═══ Extracted text

Insect Neuropeptides

Peptides are essential for many biological processes, acting as hormones, neurotransmitters, enzyme substrates and inhibitors, neuromodulating agents and immunomodulators. Because peptides themselves are susceptible to degradation, exhibit poor bioavailability, poor solubility, or rapid clearance, the discovery of nonpeptide molecules that mimic or block peptide function is necessary to provide lead compounds for drug development. Finding the biologically active structure of a peptide would greatly assist the search for mimics and inhibitors. Peptides are flexible molecules, so a peptide conformation found by nuclear magnetic resonance (NMR) or X-ray crystallography need not necessarily resemble the biologically active, receptor-bound conformation. However, combining activity data from related neuropeptides and their analogs with determination of shared conformational preferences provides a rational basis for probing receptor structure and designing conformationally restricted agonists and antagonists.

We are investigating the structures of neuropeptides isolated from insects, which control diverse functions including stimulating smooth muscle contractions, pheromone biosynthesis, and diuretic activity. Fragments of these peptides, usually five to ten amino acid residues, retain full biological activity and are small enough to examine computationally. Many of these insect neuropeptides are related in sequence to mammalian peptides, suggesting there are families of peptides that span many organisms. Therefore, information about biologically active conformations determined for insect neuropeptides is likely to be relevant to related neuropeptides found in humans, which display medically important functions, such as inflammation and blood pressure.

We have also investigated the effects of protein structure on a peptide in studies on catalytic antibodies.

══════

What is required:
Summarize the passage on insect neuropeptides in two sentences. The rows that follow are separate material unrelated to the passage on insect neuropeptides.

═══ Data to examine

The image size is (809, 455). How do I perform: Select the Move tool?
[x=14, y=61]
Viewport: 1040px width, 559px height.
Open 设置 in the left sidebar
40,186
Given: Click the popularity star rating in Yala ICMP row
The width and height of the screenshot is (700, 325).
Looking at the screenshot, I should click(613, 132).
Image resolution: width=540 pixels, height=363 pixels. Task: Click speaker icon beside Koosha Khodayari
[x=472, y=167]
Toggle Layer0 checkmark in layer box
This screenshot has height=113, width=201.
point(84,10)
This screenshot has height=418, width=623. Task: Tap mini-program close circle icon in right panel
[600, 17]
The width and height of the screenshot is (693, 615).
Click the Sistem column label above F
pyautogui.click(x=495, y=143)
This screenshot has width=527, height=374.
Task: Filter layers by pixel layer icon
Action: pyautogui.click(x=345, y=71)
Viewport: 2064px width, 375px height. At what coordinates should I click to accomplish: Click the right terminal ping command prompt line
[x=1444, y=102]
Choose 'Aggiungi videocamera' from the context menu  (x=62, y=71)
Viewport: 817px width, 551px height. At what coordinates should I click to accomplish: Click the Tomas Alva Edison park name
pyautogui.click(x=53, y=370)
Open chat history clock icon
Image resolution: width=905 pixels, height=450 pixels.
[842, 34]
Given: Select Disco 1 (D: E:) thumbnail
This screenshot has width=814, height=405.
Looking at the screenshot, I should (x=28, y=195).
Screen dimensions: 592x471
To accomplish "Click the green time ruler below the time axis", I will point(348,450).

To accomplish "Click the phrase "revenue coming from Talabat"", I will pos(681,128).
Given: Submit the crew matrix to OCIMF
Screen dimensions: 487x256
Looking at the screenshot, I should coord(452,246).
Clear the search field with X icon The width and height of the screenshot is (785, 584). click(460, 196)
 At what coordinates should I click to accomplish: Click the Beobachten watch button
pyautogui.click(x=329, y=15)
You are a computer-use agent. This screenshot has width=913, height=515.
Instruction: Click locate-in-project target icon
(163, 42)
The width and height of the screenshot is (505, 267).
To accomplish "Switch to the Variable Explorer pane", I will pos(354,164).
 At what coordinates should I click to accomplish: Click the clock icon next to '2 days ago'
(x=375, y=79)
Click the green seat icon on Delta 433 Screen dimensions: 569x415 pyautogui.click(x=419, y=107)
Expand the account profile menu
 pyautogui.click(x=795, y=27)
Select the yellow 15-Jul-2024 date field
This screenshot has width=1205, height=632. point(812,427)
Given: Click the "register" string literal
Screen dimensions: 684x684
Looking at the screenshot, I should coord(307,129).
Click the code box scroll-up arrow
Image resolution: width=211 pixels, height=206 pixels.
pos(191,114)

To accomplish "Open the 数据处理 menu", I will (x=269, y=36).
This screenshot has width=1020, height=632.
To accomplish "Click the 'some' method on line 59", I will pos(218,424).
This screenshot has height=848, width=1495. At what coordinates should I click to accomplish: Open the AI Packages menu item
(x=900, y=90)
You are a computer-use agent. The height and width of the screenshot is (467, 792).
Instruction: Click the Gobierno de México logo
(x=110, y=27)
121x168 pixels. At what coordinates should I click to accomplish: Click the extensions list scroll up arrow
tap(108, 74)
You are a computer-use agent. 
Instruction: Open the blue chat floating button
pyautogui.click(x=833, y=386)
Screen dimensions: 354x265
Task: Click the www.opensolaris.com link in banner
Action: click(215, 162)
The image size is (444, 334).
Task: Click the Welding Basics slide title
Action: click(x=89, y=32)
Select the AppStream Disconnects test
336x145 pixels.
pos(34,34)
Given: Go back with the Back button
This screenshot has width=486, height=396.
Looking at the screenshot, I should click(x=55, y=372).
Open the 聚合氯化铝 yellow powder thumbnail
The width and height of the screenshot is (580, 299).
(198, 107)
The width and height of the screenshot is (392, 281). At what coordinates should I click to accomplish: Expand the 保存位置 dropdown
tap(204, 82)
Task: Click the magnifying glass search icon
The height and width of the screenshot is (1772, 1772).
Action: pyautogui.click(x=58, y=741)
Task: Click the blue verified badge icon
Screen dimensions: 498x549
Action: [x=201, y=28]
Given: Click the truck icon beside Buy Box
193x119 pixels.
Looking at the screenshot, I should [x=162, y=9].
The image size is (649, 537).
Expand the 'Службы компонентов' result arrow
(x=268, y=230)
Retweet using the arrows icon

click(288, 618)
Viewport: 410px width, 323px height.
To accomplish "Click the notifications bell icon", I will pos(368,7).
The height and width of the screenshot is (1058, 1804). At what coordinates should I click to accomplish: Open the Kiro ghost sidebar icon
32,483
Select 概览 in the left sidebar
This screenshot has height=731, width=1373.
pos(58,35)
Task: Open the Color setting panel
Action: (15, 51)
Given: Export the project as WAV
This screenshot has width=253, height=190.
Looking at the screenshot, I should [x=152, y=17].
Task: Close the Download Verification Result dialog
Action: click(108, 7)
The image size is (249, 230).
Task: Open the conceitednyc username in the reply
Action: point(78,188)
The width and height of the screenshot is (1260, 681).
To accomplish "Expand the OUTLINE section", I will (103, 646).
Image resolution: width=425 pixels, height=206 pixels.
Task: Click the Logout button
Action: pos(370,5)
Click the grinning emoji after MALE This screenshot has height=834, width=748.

══════

Solution for this exercise:
Because peptides degrade easily and show poor bioavailability, nonpeptide molecules that mimic or block them are needed for drug development, and combining activity data with shared conformational preferences offers a rational basis for designing such agonists and antagonists. The researchers are studying short, fully active fragments of insect neuropeptides, whose biologically active conformations are likely relevant to related human neuropeptides with medically important functions such as inflammation and blood pressure.